Há meses que a polícia militar está a invadir e a ocupar favelas no Brasil. “Para combater o tráfico”, diz o governo, para “garantir a segurança”. Mas exatamente para quem é que o Brasil está mais seguro? Os militares entram na favela como se fossem a polícia, o juiz e o carrasco. “Apreensão? Eles pegam tênis de marca e levam, humilham a gente dizendo que a gente não pode ter isso, sabão em pó de marca eles jogam no chão, entendeu? Coisas que eles acham que a gente não pode ter, porque é caro, eles levam. Eletrodoméstico, móvel, tudo. Assim é o cotidiano, sem ter nada e sem poder nada.”
A criminalização da pobreza não é uma tendência inédita num mundo cada vez mais conservador. Tratar a exclusão social com polícia não resolve nada, só serve para encher as cadeias de pobres e, claro, de negros. O Brasil é hoje um país maltratado pelas razões de sempre mas agravadas ao expoente de uma direita que chama à igualdade de género uma radicalização perigosa, promove o ódio social e corta na educação e na saúde.
Não, lamentar esta execução não chega. É preciso que se diga com clareza porque morreu Marielle Franco e quem a matou. É preciso que se diga que no Brasil há uma autoridade paralela constituída por forças de segurança corruptas, responsáveis por parte da criminalidade organizada que existe dentro e fora da favela. Que a incapacidade dos governos do PT para dar combate a esta cleptocracia se virou com brutalidade contra os pobres no minuto em que o golpe nomeou um governo antissocial.

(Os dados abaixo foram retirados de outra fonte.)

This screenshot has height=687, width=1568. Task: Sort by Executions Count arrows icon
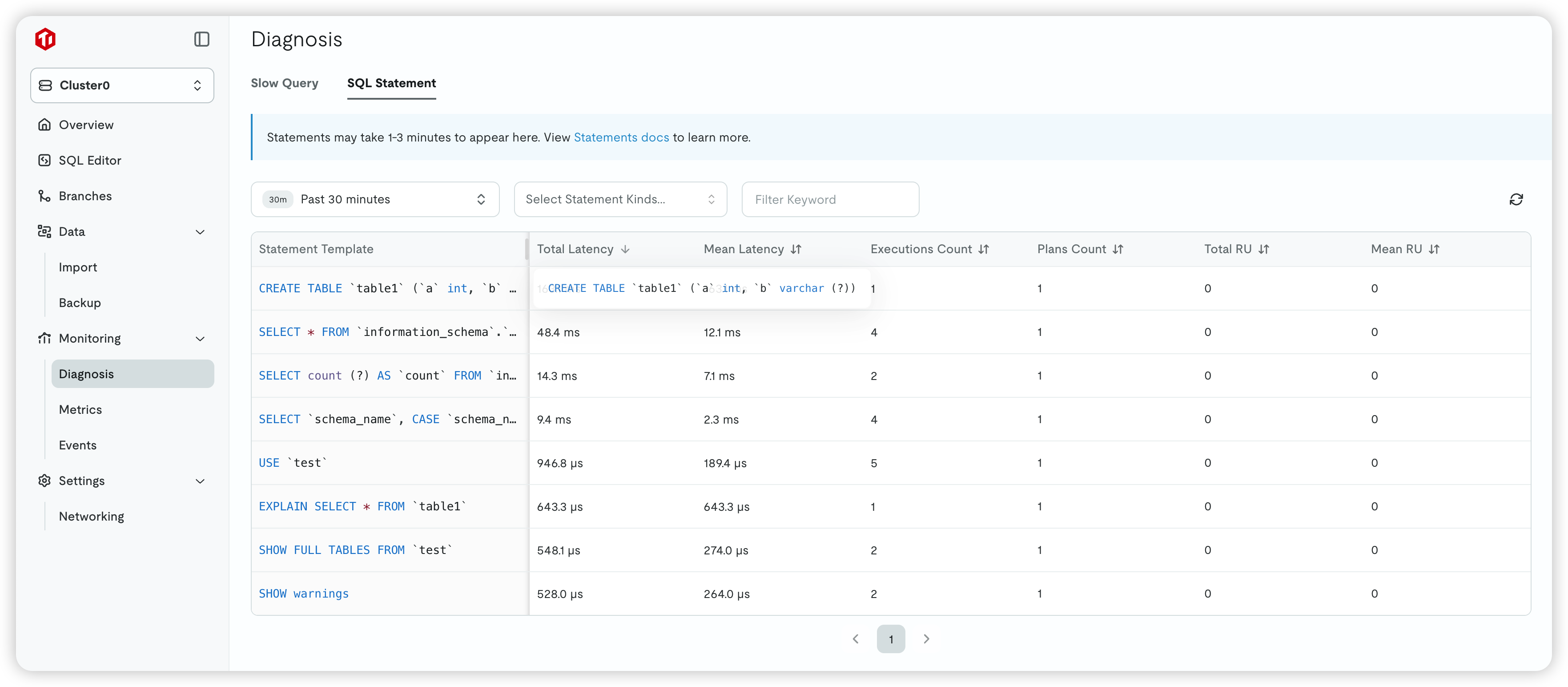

Sabemos que haverá sempre Catarinas Eufémias ou Marielles Francos quando a repressão apelar à coragem de quem resiste. “O processo político brasileiro”, como todos os sistemas que esmagam e oprimem, “admite que, por suas frestas, brotem Marielles como uma flor no asfalto.” Não vos mataram, semearam-vos. Mas só há semente porque há quem não esqueça os nomes, quem não perdoe as razões.
Que sejam sementes, então. Vamos deitá-las à terra, plantá-las nas trincheiras da democracia.
Artigo publicado no jornal i a 21 de março de 2018.